Nonlinear Dynamical Modeling and Free Vibration of Functionally Graded Cylindrical Shell in Air-gap Magnetic and Thermal Fields

Abstract

Nonlinear dynamical modeling and free vibration of ferromagnetic functionally graded (FG) cylindrical shell in air-gap magnetic and thermal fields are investigated in this work. The shell is surrounded by an armature, and the air-gap layer generated by physical isolation exists between the two structures. The air-gap magnetic field in this space is generated by the armature, which induces the nonlinear magnetization of ferromagnetic materials. The nonlinear heat conduction characteristics along the shell thickness are considered. Under the theory framework for dual-nonlinear magneto-thermal effect, the magneto-thermoelastic dynamical model is established using Hamilton principle.

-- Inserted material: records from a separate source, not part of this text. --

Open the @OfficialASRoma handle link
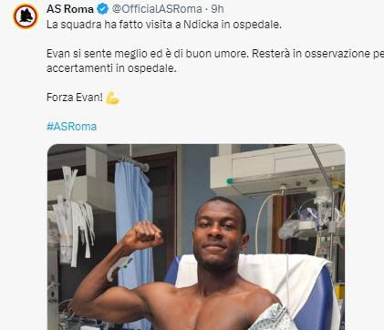 point(157,9)
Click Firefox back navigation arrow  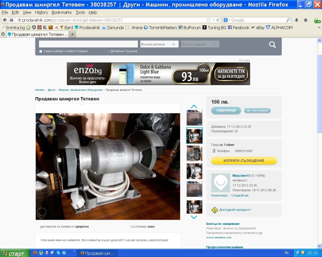point(6,20)
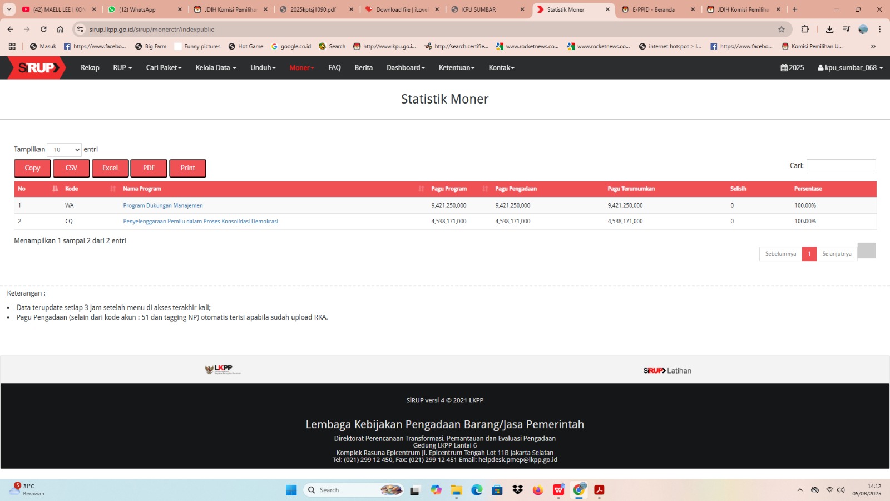The image size is (890, 501).
Task: Click the SiRUP logo in navbar
Action: (x=37, y=68)
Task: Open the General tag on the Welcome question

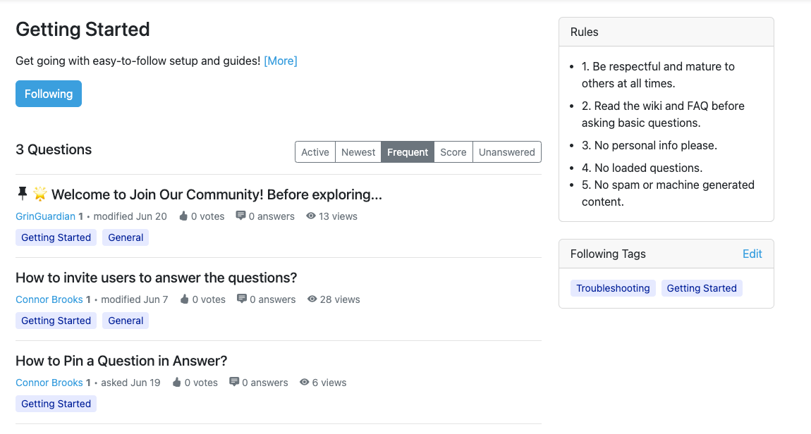Action: [x=126, y=237]

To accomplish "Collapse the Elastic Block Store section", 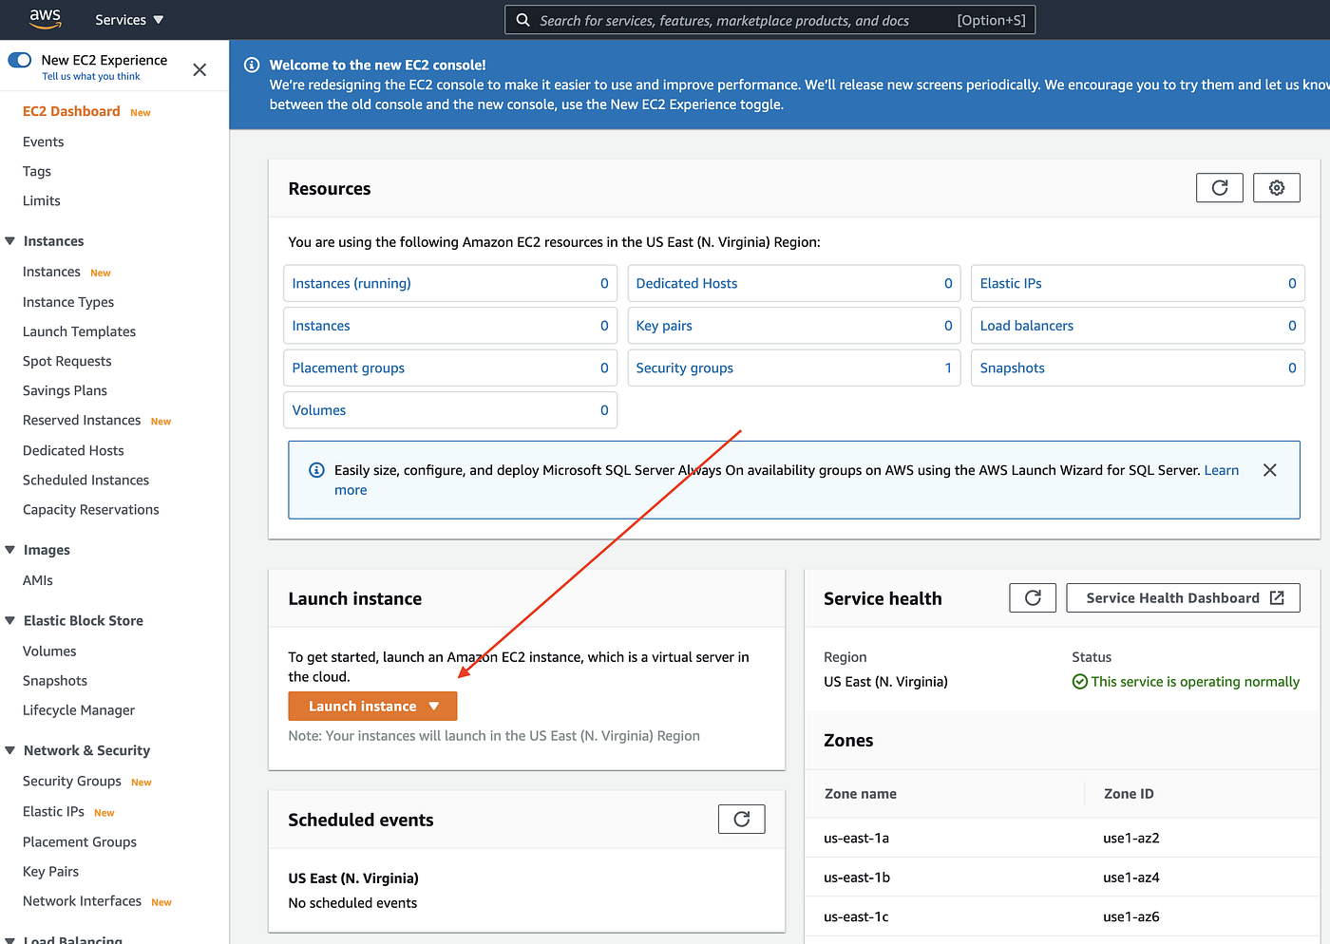I will (x=10, y=620).
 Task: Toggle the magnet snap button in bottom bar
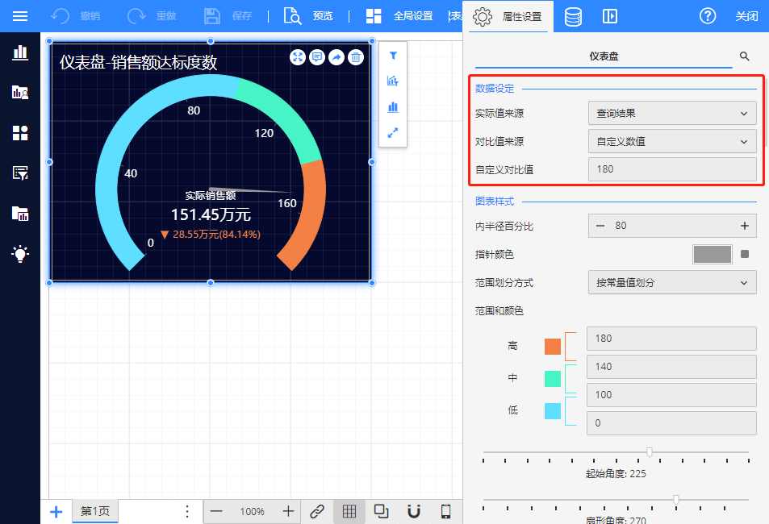point(414,511)
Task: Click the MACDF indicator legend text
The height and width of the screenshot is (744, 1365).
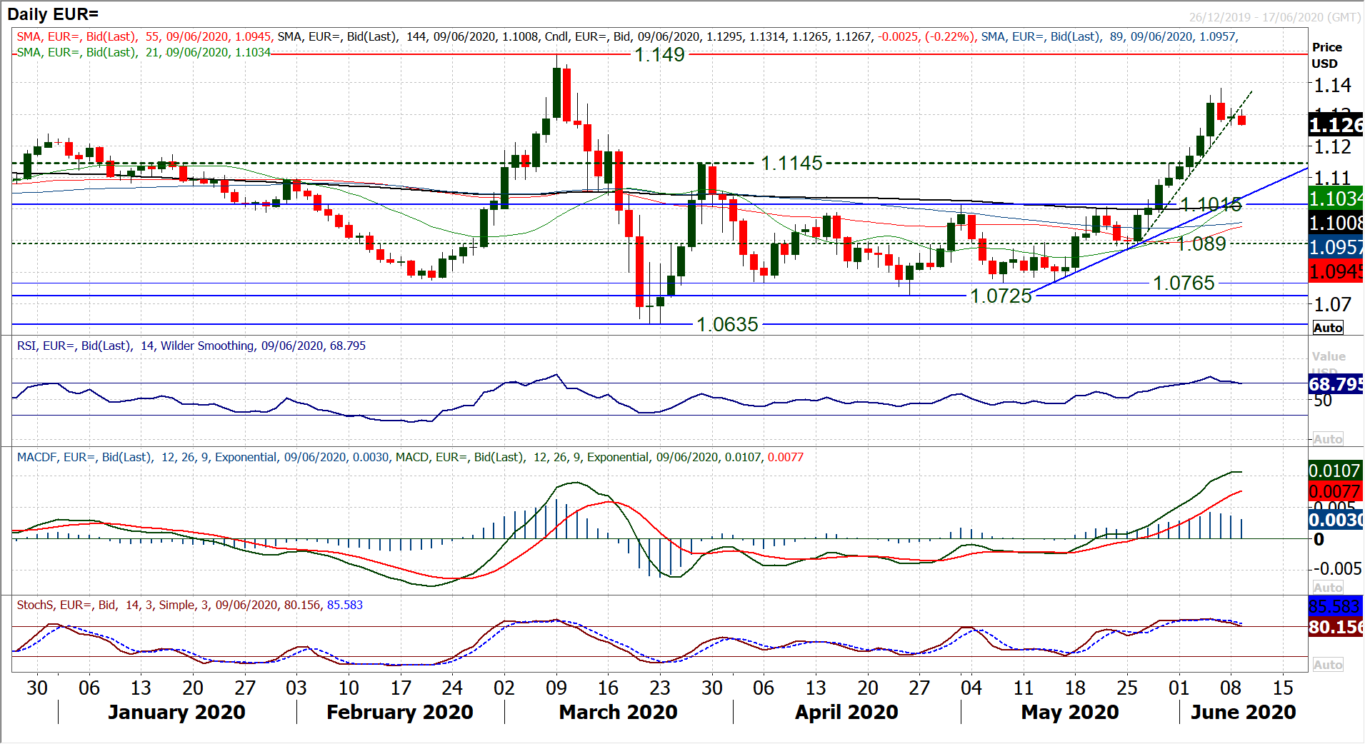Action: pos(409,458)
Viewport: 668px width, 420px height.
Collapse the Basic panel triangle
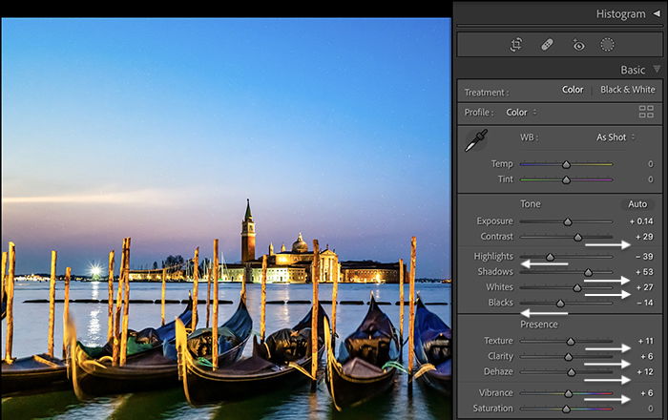657,69
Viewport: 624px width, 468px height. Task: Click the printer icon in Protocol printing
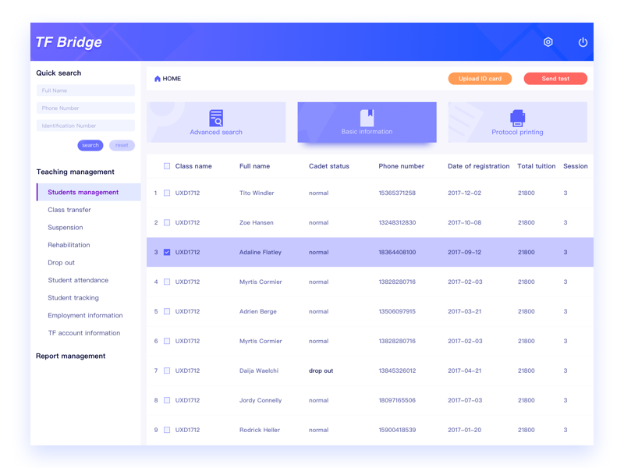point(516,118)
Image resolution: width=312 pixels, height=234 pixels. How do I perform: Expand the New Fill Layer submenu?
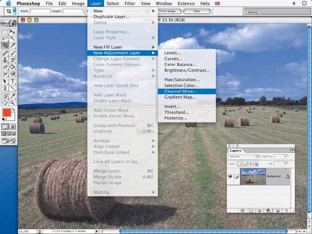(123, 47)
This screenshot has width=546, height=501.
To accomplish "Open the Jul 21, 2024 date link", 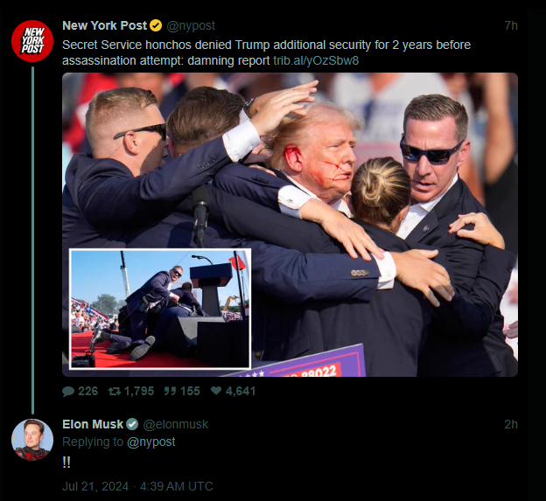I will coord(95,486).
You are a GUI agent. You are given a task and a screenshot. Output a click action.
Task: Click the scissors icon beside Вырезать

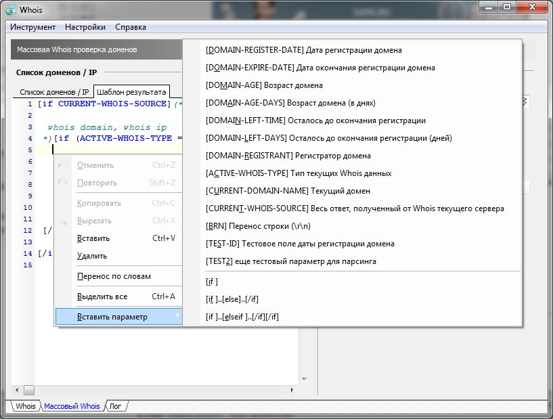[x=64, y=221]
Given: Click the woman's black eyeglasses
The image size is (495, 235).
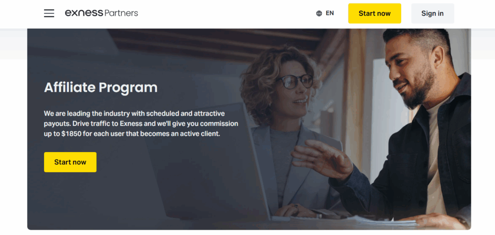Looking at the screenshot, I should coord(294,82).
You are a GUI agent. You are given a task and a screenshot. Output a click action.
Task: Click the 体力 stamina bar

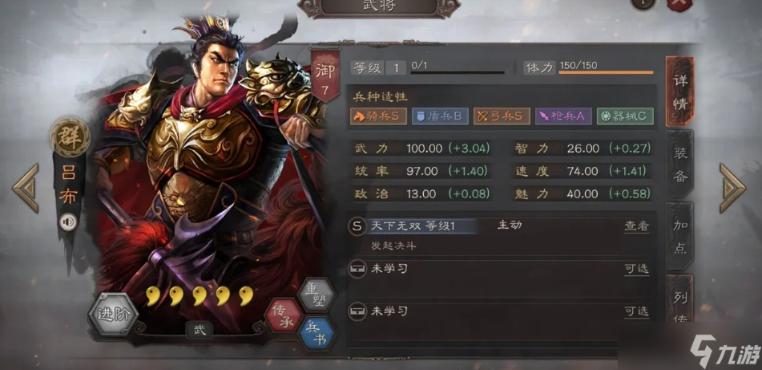[606, 72]
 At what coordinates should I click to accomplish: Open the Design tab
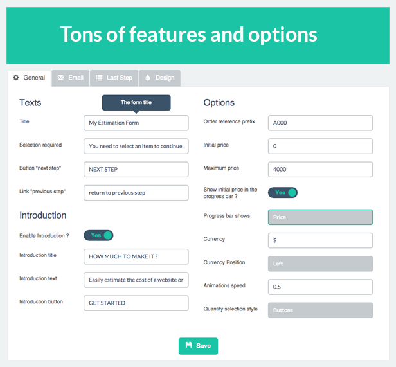click(159, 78)
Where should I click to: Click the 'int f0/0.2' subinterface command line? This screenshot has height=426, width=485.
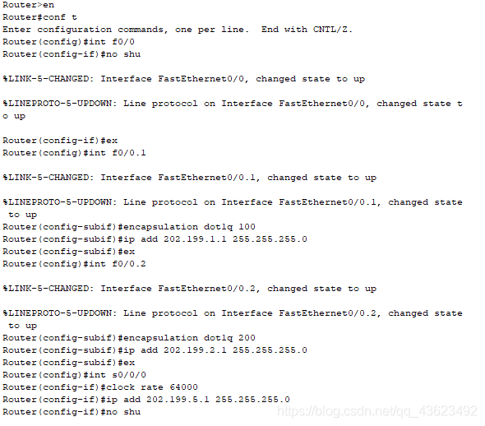coord(74,264)
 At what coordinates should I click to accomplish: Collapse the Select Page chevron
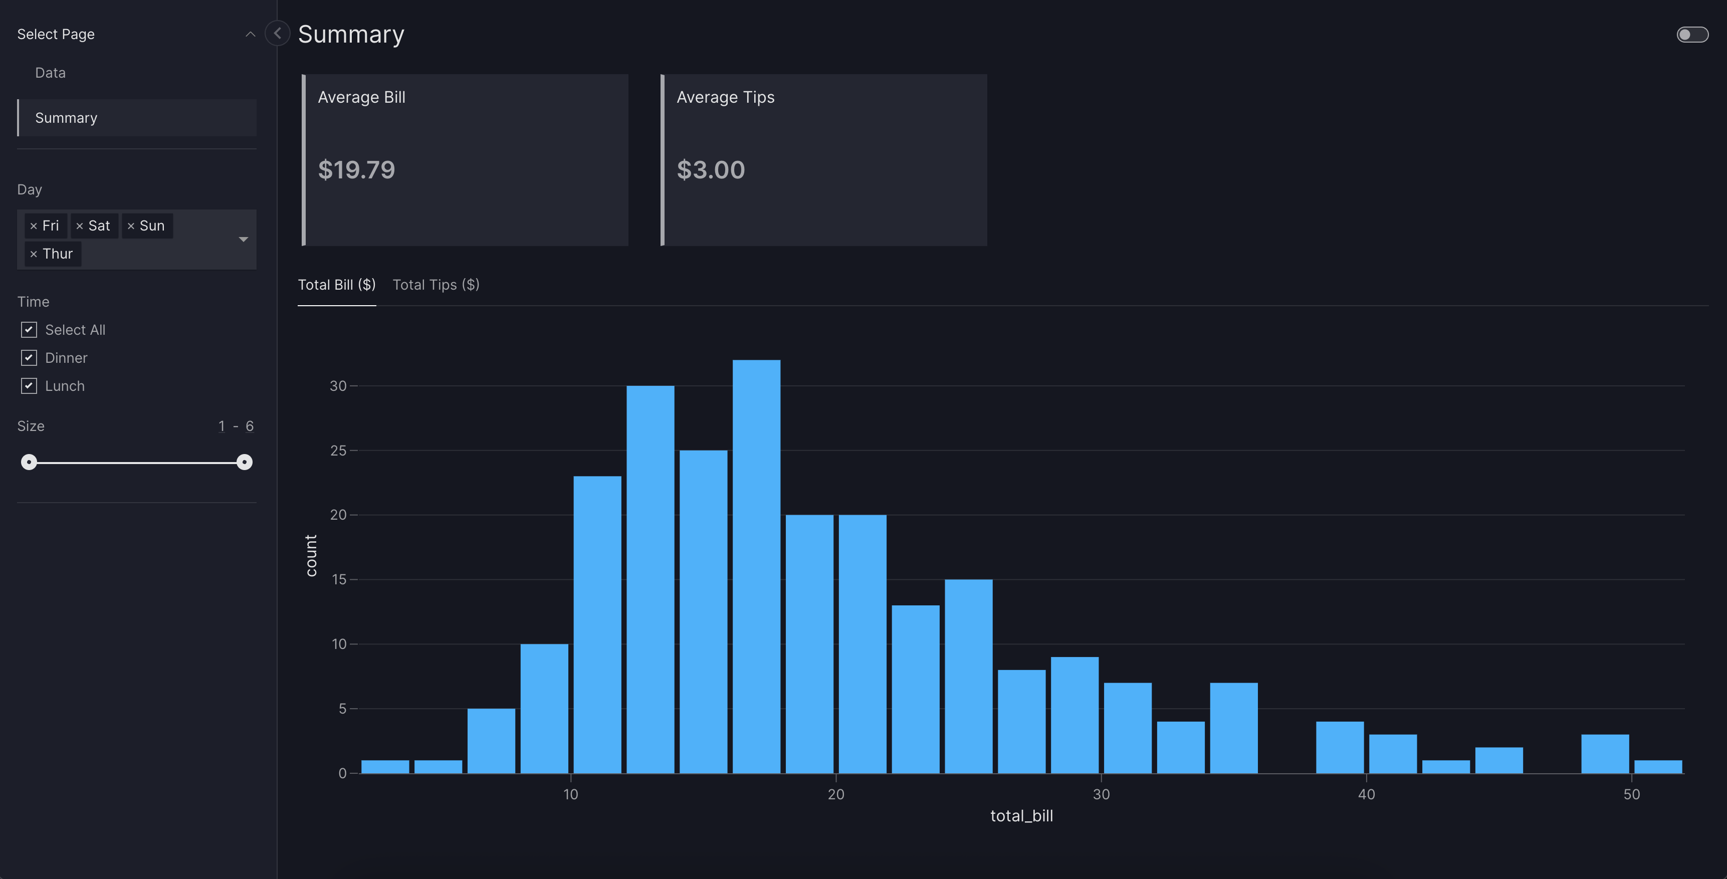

The discrete governing equations and the natural frequency expression separately are derived by Galerkin and Krylov-Bogoliubov-Mitropolski (KBM) methods. Subsequently, the natural frequency characteristics under different parameter conditions are systematically analyzed. The results indicate that magnetic potential, initial air-gap thickness, and volume fraction index have a significant impact on natural frequencies. Temperature has a complex effect on natural frequencies corresponding to different circumferential wave numbers.